# Supplied passage
┄┄┄┄┄┄┄┄┄┄┄┄┄┄┄┄┄┄┄┄

Once aboard, the Coast Guard boarding team did a preliminary search of the vessel. A test, called the Sherwood spray test, detected the presence of cocaine on one of the access covers in the forward berthing area, where the crew slept. Klimavicius then gave permission to search the three forward tanks. The team also searched a number of other tanks that day, but found no cocaine.

During the inspection, the team noticed things that were inconsistent with a fishing voyage. First, there were no fish on board. Klimavicius explained this by stating that the ship had just arrived at the fishing grounds. Second, there were only fifty pounds of squid bait in the fish house, much less than normal for long-line fishing. Third, there was only a small amount of ice in the fish house and the ice was dirty. Fishing vessels use clean ice to preserve the fish. Although there was an ice maker, it was not making enough ice to properly supply the fish house. Finally, the inspection team found an industrial scale, which was of a type not used to weigh fish, because it was not a hanging scale and because a large tuna or swordfish would weigh more than the maximum weight on the scale.

The inspection team then left the Nataly I for the night. The Coast Guard contacted the Government of Panama to obtain permission to search the vessel, and if cocaine were found, to arrest the crew and seize the ship. Panama gave permission for the search, but deferred on the question of whether to enforce United States or Panamanian law. During the night, the Nataly I's crew fished for squid bait and caught 400-500 pounds, an amount of bait which would supply one day's long-line fishing.

┄┄┄┄┄┄┄┄┄┄┄┄┄┄┄┄┄┄┄┄

# Given data
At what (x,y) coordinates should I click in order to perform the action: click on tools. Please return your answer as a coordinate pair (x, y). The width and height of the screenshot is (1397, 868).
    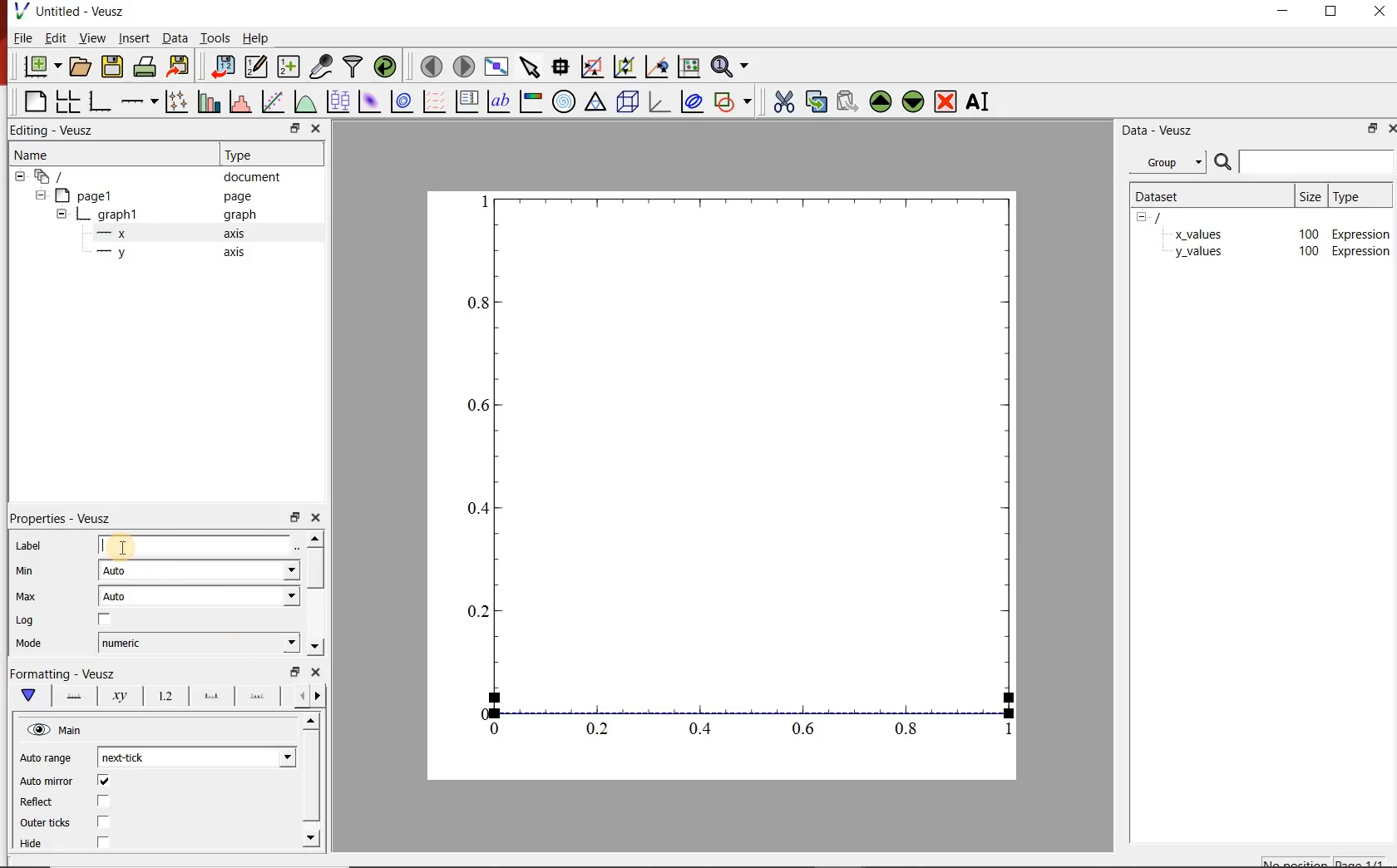
    Looking at the image, I should click on (217, 37).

┄┄┄┄┄┄┄┄┄┄┄┄┄┄┄┄┄┄┄┄

# Given task
Reproduce the passage about the Coast Guard search of the Nataly I in full, word for word. These lines come from a separate source.

# Answer to this task
Once aboard, the Coast Guard boarding team did a preliminary search of the vessel. A test, called the Sherwood spray test, detected the presence of cocaine on one of the access covers in the forward berthing area, where the crew slept. Klimavicius then gave permission to search the three forward tanks. The team also searched a number of other tanks that day, but found no cocaine.

During the inspection, the team noticed things that were inconsistent with a fishing voyage. First, there were no fish on board. Klimavicius explained this by stating that the ship had just arrived at the fishing grounds. Second, there were only fifty pounds of squid bait in the fish house, much less than normal for long-line fishing. Third, there was only a small amount of ice in the fish house and the ice was dirty. Fishing vessels use clean ice to preserve the fish. Although there was an ice maker, it was not making enough ice to properly supply the fish house. Finally, the inspection team found an industrial scale, which was of a type not used to weigh fish, because it was not a hanging scale and because a large tuna or swordfish would weigh more than the maximum weight on the scale.

The inspection team then left the Nataly I for the night. The Coast Guard contacted the Government of Panama to obtain permission to search the vessel, and if cocaine were found, to arrest the crew and seize the ship. Panama gave permission for the search, but deferred on the question of whether to enforce United States or Panamanian law. During the night, the Nataly I's crew fished for squid bait and caught 400-500 pounds, an amount of bait which would supply one day's long-line fishing.